Nothing but an exact copy of the records is expected here.

------ GIVEN RECORDS

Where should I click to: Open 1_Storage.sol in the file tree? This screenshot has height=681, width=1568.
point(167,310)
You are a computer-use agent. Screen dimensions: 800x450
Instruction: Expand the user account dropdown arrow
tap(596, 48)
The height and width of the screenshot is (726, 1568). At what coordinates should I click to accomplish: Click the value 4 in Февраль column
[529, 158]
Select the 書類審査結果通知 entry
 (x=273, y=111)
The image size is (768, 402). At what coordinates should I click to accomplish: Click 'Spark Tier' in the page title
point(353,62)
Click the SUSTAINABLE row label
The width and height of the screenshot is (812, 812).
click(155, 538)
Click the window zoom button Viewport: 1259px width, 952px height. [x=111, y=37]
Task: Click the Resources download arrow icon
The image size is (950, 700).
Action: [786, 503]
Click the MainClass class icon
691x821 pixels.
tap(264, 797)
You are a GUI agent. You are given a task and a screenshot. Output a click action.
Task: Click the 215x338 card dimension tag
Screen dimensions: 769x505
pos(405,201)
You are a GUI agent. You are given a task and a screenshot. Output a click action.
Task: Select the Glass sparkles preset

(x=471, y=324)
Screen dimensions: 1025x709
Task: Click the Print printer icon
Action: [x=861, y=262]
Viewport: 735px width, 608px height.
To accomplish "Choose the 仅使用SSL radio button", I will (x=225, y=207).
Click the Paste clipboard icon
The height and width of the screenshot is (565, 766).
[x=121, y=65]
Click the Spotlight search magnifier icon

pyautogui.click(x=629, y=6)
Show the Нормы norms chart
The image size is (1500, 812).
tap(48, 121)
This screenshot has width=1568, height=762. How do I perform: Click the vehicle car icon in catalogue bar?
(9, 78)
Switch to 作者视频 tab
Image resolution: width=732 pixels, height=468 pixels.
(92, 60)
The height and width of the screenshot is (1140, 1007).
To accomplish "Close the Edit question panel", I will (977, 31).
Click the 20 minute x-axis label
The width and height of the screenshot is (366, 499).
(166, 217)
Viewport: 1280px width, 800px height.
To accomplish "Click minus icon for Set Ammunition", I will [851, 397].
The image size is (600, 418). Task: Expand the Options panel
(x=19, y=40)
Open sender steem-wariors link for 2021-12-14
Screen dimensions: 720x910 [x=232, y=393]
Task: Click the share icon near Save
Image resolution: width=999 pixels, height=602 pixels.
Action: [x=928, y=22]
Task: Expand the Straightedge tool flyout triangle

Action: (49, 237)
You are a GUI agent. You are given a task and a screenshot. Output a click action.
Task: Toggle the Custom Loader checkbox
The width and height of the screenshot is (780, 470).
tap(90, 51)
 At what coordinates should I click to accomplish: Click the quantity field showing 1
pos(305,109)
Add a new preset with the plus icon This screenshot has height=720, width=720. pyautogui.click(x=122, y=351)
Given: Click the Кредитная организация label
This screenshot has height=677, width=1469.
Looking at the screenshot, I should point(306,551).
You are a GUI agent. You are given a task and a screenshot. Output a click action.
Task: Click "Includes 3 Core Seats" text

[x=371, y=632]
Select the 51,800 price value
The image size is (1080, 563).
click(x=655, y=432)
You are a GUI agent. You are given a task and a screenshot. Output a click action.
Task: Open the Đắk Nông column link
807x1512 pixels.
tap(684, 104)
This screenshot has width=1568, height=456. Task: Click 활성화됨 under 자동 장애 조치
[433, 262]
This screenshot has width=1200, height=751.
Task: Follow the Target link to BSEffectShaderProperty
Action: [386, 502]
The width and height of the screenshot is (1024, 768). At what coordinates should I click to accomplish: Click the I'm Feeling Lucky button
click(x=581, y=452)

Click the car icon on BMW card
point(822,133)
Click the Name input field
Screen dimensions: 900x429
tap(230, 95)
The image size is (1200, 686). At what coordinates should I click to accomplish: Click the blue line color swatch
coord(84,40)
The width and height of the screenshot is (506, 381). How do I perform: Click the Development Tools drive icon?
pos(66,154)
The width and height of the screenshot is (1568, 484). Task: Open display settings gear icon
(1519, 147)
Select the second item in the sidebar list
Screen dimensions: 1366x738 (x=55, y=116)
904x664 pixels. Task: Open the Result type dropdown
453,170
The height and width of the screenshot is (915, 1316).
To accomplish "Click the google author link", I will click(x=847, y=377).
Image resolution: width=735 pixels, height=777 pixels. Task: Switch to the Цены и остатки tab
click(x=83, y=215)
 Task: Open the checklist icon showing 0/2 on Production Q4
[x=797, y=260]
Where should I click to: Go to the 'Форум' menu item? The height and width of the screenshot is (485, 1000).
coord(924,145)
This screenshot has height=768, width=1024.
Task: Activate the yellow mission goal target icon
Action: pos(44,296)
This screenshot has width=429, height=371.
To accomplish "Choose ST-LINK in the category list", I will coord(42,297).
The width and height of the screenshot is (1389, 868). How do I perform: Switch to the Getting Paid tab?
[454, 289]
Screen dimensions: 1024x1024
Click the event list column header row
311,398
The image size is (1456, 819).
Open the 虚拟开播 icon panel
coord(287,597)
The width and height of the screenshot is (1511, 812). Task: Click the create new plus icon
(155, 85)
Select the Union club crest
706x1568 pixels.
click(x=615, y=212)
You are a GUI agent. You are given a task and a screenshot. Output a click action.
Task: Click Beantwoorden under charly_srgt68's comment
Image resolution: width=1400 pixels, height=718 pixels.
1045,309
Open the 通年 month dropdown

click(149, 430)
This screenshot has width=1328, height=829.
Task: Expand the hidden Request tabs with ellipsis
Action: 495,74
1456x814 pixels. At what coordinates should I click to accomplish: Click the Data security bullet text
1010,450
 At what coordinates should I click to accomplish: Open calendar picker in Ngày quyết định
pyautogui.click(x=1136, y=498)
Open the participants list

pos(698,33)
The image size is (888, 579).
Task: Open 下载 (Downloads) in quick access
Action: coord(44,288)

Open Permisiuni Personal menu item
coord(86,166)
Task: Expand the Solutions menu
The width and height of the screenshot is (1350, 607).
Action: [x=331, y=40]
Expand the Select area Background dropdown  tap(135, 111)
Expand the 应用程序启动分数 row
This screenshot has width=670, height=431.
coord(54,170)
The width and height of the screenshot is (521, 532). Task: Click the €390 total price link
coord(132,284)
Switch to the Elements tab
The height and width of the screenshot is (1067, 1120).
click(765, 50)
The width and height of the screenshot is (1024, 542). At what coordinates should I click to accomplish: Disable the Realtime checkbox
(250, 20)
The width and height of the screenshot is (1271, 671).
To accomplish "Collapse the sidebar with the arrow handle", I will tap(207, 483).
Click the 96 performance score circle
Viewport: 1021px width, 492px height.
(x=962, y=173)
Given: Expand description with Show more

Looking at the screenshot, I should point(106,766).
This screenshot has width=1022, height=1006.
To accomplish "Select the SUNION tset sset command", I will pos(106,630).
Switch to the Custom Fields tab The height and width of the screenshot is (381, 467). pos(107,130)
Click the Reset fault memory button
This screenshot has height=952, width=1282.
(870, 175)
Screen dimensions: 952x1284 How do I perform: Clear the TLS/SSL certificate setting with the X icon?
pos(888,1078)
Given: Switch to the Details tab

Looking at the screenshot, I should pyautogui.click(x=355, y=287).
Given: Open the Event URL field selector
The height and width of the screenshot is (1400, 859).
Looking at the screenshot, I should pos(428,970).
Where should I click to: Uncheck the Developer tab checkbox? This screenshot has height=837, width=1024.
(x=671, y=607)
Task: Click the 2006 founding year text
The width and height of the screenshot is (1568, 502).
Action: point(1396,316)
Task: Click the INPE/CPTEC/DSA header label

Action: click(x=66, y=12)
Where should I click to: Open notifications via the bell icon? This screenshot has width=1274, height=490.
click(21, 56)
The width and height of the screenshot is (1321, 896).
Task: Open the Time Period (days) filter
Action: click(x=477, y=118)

------------

WRITTEN RESPONSE:
Where should I click to: Open 1_Storage.sol in the file tree? This screenshot has height=681, width=1568.
point(167,310)
You are a computer-use agent. Screen dimensions: 800x450
Instruction: Expand the user account dropdown arrow
tap(596, 48)
The height and width of the screenshot is (726, 1568). At what coordinates should I click to accomplish: Click the value 4 in Февраль column
[529, 158]
Select the 書類審査結果通知 entry
 (x=273, y=111)
The image size is (768, 402). At what coordinates should I click to accomplish: Click 'Spark Tier' in the page title
point(353,62)
Click the SUSTAINABLE row label
The width and height of the screenshot is (812, 812).
click(155, 538)
Click the window zoom button Viewport: 1259px width, 952px height. [x=111, y=37]
Task: Click the Resources download arrow icon
The image size is (950, 700).
Action: [786, 503]
Click the MainClass class icon
691x821 pixels.
tap(264, 797)
You are a GUI agent. You are given a task and a screenshot. Output a click action.
Task: Click the 215x338 card dimension tag
Screen dimensions: 769x505
pos(405,201)
You are a GUI agent. You are given a task and a screenshot. Output a click action.
Task: Select the Glass sparkles preset

(x=471, y=324)
Screen dimensions: 1025x709
Task: Click the Print printer icon
Action: [x=861, y=262]
Viewport: 735px width, 608px height.
To accomplish "Choose the 仅使用SSL radio button", I will (x=225, y=207).
Click the Paste clipboard icon
The height and width of the screenshot is (565, 766).
[x=121, y=65]
Click the Spotlight search magnifier icon

pyautogui.click(x=629, y=6)
Show the Нормы norms chart
The image size is (1500, 812).
tap(48, 121)
This screenshot has width=1568, height=762. How do I perform: Click the vehicle car icon in catalogue bar?
(9, 78)
Switch to 作者视频 tab
Image resolution: width=732 pixels, height=468 pixels.
(92, 60)
The height and width of the screenshot is (1140, 1007).
To accomplish "Close the Edit question panel", I will (977, 31).
Click the 20 minute x-axis label
The width and height of the screenshot is (366, 499).
(166, 217)
Viewport: 1280px width, 800px height.
To accomplish "Click minus icon for Set Ammunition", I will [851, 397].
The image size is (600, 418). Task: Expand the Options panel
(x=19, y=40)
Open sender steem-wariors link for 2021-12-14
Screen dimensions: 720x910 [x=232, y=393]
Task: Click the share icon near Save
Image resolution: width=999 pixels, height=602 pixels.
Action: [x=928, y=22]
Task: Expand the Straightedge tool flyout triangle

Action: (49, 237)
You are a GUI agent. You are given a task and a screenshot. Output a click action.
Task: Toggle the Custom Loader checkbox
The width and height of the screenshot is (780, 470).
tap(90, 51)
 At what coordinates should I click to accomplish: Click the quantity field showing 1
pos(305,109)
Add a new preset with the plus icon This screenshot has height=720, width=720. pyautogui.click(x=122, y=351)
Given: Click the Кредитная организация label
This screenshot has height=677, width=1469.
Looking at the screenshot, I should point(306,551).
You are a GUI agent. You are given a task and a screenshot. Output a click action.
Task: Click "Includes 3 Core Seats" text

[x=371, y=632]
Select the 51,800 price value
The image size is (1080, 563).
click(x=655, y=432)
You are a GUI agent. You are given a task and a screenshot. Output a click action.
Task: Open the Đắk Nông column link
807x1512 pixels.
tap(684, 104)
This screenshot has width=1568, height=456. Task: Click 활성화됨 under 자동 장애 조치
[433, 262]
This screenshot has width=1200, height=751.
Task: Follow the Target link to BSEffectShaderProperty
Action: [386, 502]
The width and height of the screenshot is (1024, 768). At what coordinates should I click to accomplish: Click the I'm Feeling Lucky button
click(x=581, y=452)

Click the car icon on BMW card
point(822,133)
Click the Name input field
Screen dimensions: 900x429
tap(230, 95)
The image size is (1200, 686). At what coordinates should I click to accomplish: Click the blue line color swatch
coord(84,40)
The width and height of the screenshot is (506, 381). How do I perform: Click the Development Tools drive icon?
pos(66,154)
The width and height of the screenshot is (1568, 484). Task: Open display settings gear icon
(1519, 147)
Select the second item in the sidebar list
Screen dimensions: 1366x738 (x=55, y=116)
904x664 pixels. Task: Open the Result type dropdown
453,170
The height and width of the screenshot is (915, 1316).
To accomplish "Click the google author link", I will click(x=847, y=377).
Image resolution: width=735 pixels, height=777 pixels. Task: Switch to the Цены и остатки tab
click(x=83, y=215)
 Task: Open the checklist icon showing 0/2 on Production Q4
[x=797, y=260]
Where should I click to: Go to the 'Форум' menu item? The height and width of the screenshot is (485, 1000).
coord(924,145)
This screenshot has height=768, width=1024.
Task: Activate the yellow mission goal target icon
Action: pos(44,296)
This screenshot has width=429, height=371.
To accomplish "Choose ST-LINK in the category list", I will coord(42,297).
The width and height of the screenshot is (1389, 868). How do I perform: Switch to the Getting Paid tab?
[454, 289]
Screen dimensions: 1024x1024
Click the event list column header row
311,398
The image size is (1456, 819).
Open the 虚拟开播 icon panel
coord(287,597)
The width and height of the screenshot is (1511, 812). Task: Click the create new plus icon
(155, 85)
Select the Union club crest
706x1568 pixels.
click(x=615, y=212)
You are a GUI agent. You are given a task and a screenshot. Output a click action.
Task: Click Beantwoorden under charly_srgt68's comment
Image resolution: width=1400 pixels, height=718 pixels.
1045,309
Open the 通年 month dropdown

click(149, 430)
This screenshot has width=1328, height=829.
Task: Expand the hidden Request tabs with ellipsis
Action: 495,74
1456x814 pixels. At what coordinates should I click to accomplish: Click the Data security bullet text
1010,450
 At what coordinates should I click to accomplish: Open calendar picker in Ngày quyết định
pyautogui.click(x=1136, y=498)
Open the participants list

pos(698,33)
The image size is (888, 579).
Task: Open 下载 (Downloads) in quick access
Action: coord(44,288)

Open Permisiuni Personal menu item
coord(86,166)
Task: Expand the Solutions menu
The width and height of the screenshot is (1350, 607).
Action: [x=331, y=40]
Expand the Select area Background dropdown  tap(135, 111)
Expand the 应用程序启动分数 row
This screenshot has width=670, height=431.
coord(54,170)
The width and height of the screenshot is (521, 532). Task: Click the €390 total price link
coord(132,284)
Switch to the Elements tab
The height and width of the screenshot is (1067, 1120).
click(765, 50)
The width and height of the screenshot is (1024, 542). At what coordinates should I click to accomplish: Disable the Realtime checkbox
(250, 20)
The width and height of the screenshot is (1271, 671).
To accomplish "Collapse the sidebar with the arrow handle", I will tap(207, 483).
Click the 96 performance score circle
Viewport: 1021px width, 492px height.
(x=962, y=173)
Given: Expand description with Show more

Looking at the screenshot, I should point(106,766).
This screenshot has width=1022, height=1006.
To accomplish "Select the SUNION tset sset command", I will pos(106,630).
Switch to the Custom Fields tab The height and width of the screenshot is (381, 467). pos(107,130)
Click the Reset fault memory button
This screenshot has height=952, width=1282.
(870, 175)
Screen dimensions: 952x1284 How do I perform: Clear the TLS/SSL certificate setting with the X icon?
pos(888,1078)
Given: Switch to the Details tab

Looking at the screenshot, I should pyautogui.click(x=355, y=287).
Given: Open the Event URL field selector
The height and width of the screenshot is (1400, 859).
Looking at the screenshot, I should pos(428,970).
Where should I click to: Uncheck the Developer tab checkbox? This screenshot has height=837, width=1024.
(x=671, y=607)
Task: Click the 2006 founding year text
The width and height of the screenshot is (1568, 502).
Action: point(1396,316)
Task: Click the INPE/CPTEC/DSA header label

Action: click(x=66, y=12)
Where should I click to: Open notifications via the bell icon? This screenshot has width=1274, height=490.
click(21, 56)
The width and height of the screenshot is (1321, 896).
Task: Open the Time Period (days) filter
Action: click(x=477, y=118)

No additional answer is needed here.